Elvira Challa Huasi:

CHALLA HUASI was born in the year 2000, with my family, where we shared with my 4 daughters the design and production of author in metal, with Andean design of the town of Yavi, of which we are descendants. We transmit in our pieces the culture inherited from our ancestors, telling our story.

Since our beginnings, we participate in National and international fairs.

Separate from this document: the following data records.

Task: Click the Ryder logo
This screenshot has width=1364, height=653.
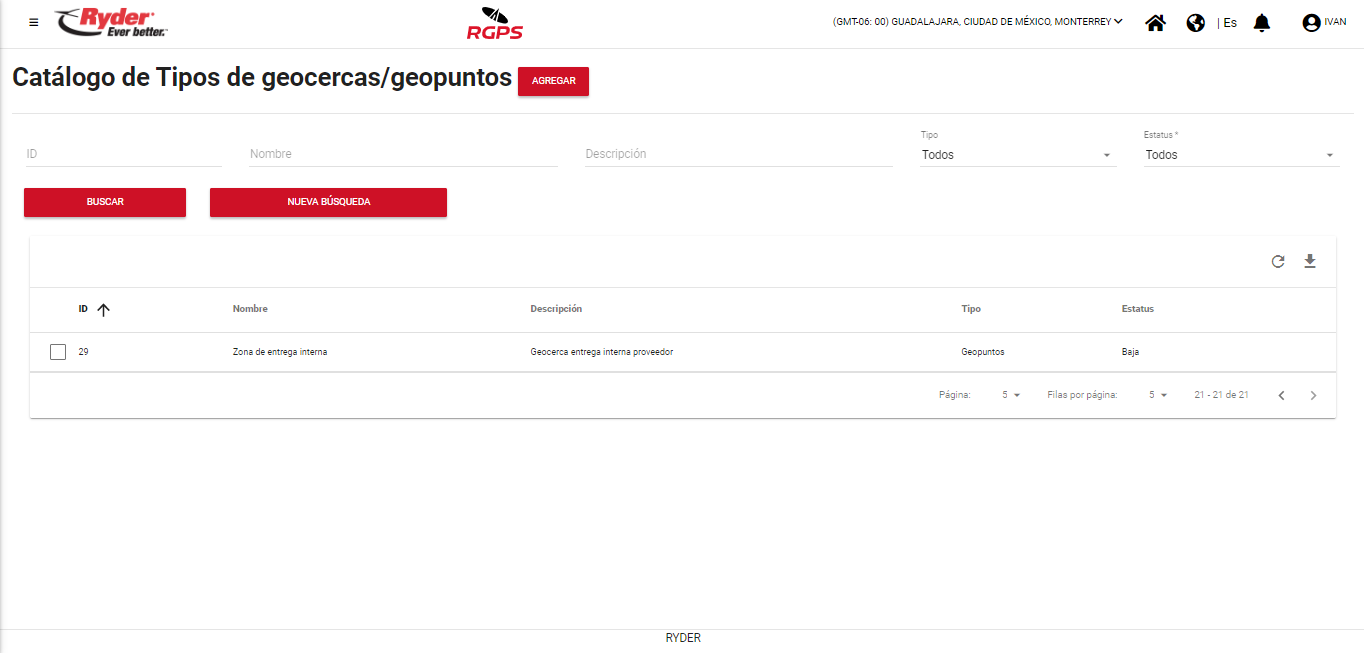Action: click(x=111, y=22)
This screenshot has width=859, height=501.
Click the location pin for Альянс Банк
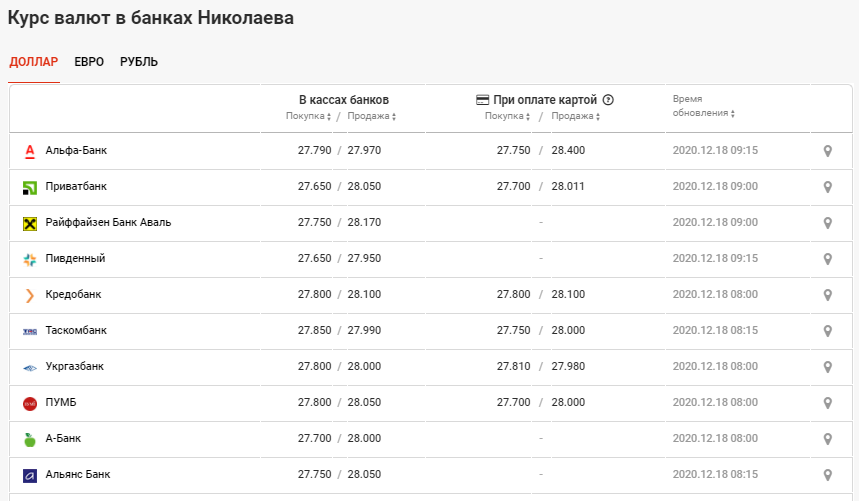pyautogui.click(x=828, y=475)
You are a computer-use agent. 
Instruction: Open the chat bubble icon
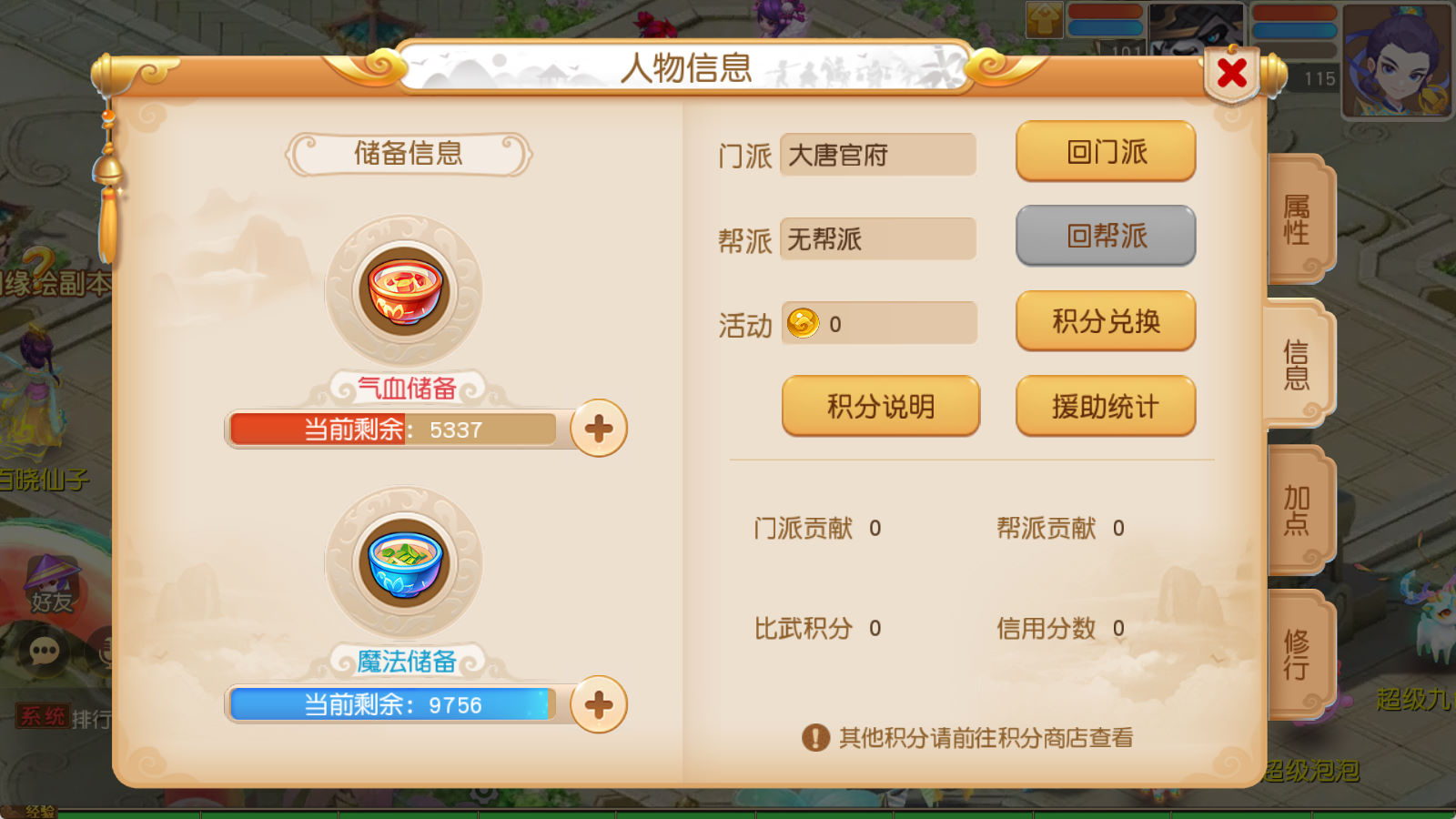[x=44, y=650]
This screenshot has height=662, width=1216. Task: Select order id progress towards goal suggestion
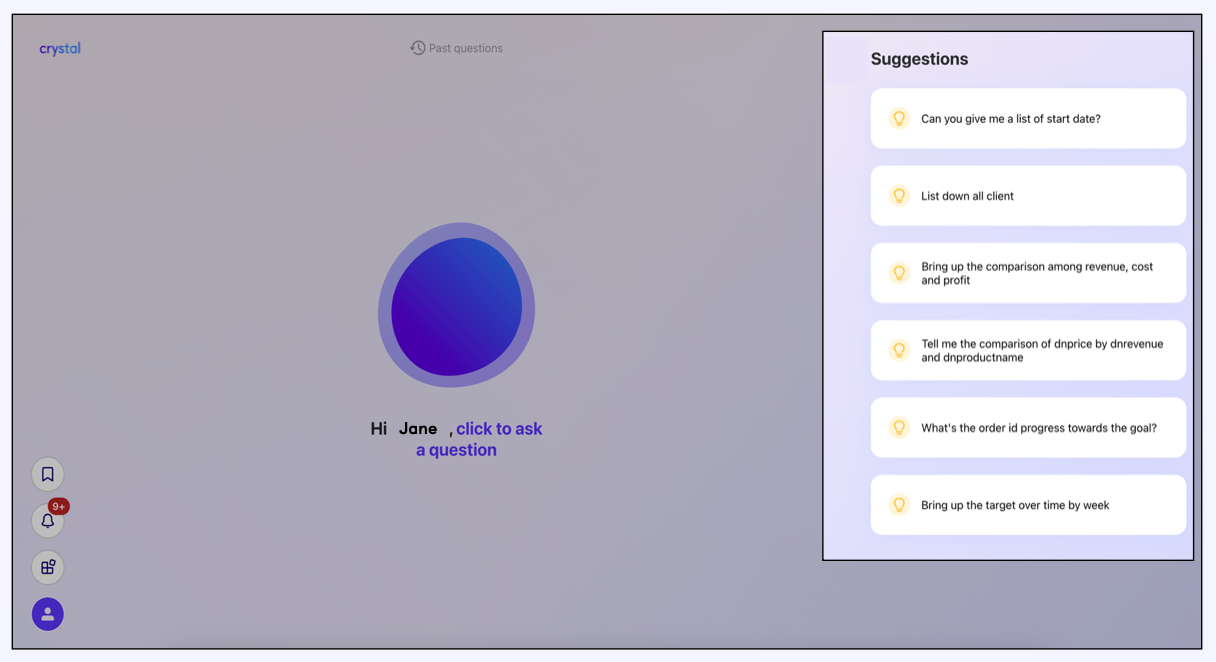(x=1038, y=428)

We started in our city in 2002, then we participated in Fairs and Festivals of traditional crafts in almost the entire country. Until 2019

Parade of the social economy in Santiago de Chile- Chile 2012

Yeosu Fair 2012 Technology and Sea Countries Fair, Social Economy Week – Yeosu South Korea

From 2012 Pure Design Fair until 2018

International Fairs, Lisbon Fair – Portugal, 2013

Georgina Rivolta

She is Graphic Designer from School of Design of Rosario.  Teaching since 1992, as assistant professor and head of Expressive Resources in the career of Graphic Design, and currently a Professor at the School of Design Rosary beads.

Celeste Valero:

Summary of skills
Skilled in the Art of Textile Crafts, pushka spinning, pedal loom weaving,
waist and natural dyes. Experienced in photography and clothing design. Manages
English language.

Training
PRIMARY STUDIES:
Date 1997-2005 Coronel Arias School N31. Huacalera
SECONDARY STUDIES:
Date 2006-2011. Polimodal nº6 Huacalera.
THIRD STUDIES:
Date 2012-2015. English teachers. IES N2 Humahuaca. Incomplete
COURSES:
Date March-December 2012 Preceptor. Institute of Support and University Training.
San Salvador, Jujuy Independencia 665.
Date May- December 2019 Business improvement. MINKA San Institute
Salvador de Jujuy.

Work experience
June 2014-2015. Receptionist. Hotel Huacalera Ruta 9 km 1790, Huacalera
March 2016-2019 Founder and Coordinator of the QENQO Artisan network. Huacalera,Jujuy
March to December 2017. Secretary of Tourism Jujuy. Trainer Teacher in Crafts
in llama fiber in three communities in the Province of Jujuy. Lagunillas Del Farallón, Cusi Cusi and Ciénega de Paicone Jujuy.
March-December 2019 Ley Ovina, Trainer Teacher in Crafts in flame fiber.
Ciénega de Paicone Jujuy.
Date: June_ December 2019 Argentine Artisan Program, Teaching Collaborator
Trainer in Crafts in llama fiber in two communities of the Province of
Jujuy. Santa Ana and Caspala, Jujuy.

Awards and honours
November / 2017 Prize for knowledge in traditional textile art awarded by
Traditional Craft Market of Argentina (MATRA) and the Saddlebag Association, with a
scholarship to represent in the international congress called TINKUY Cuzco, Peru
as a reference and exhibitor.
September / 2019 Selected as one of the 10 designers to represent the
province of Jujuy at the PURO DISEÑO 2019 CABA fair, curated by BENITO
FERNANDEZ, JUAN CARLOS ABUD AND VALERIA POLACSEK.
October / 2019 Award for the BEST SOCIAL PROJECT 2019 awarded by the institutions
MINKA and VIVA IDEA. With a scholarship for the LIVE WORKSHOP in Costa Rica 2020.
Training in financial studies for Social entrepreneurs for emerging markets.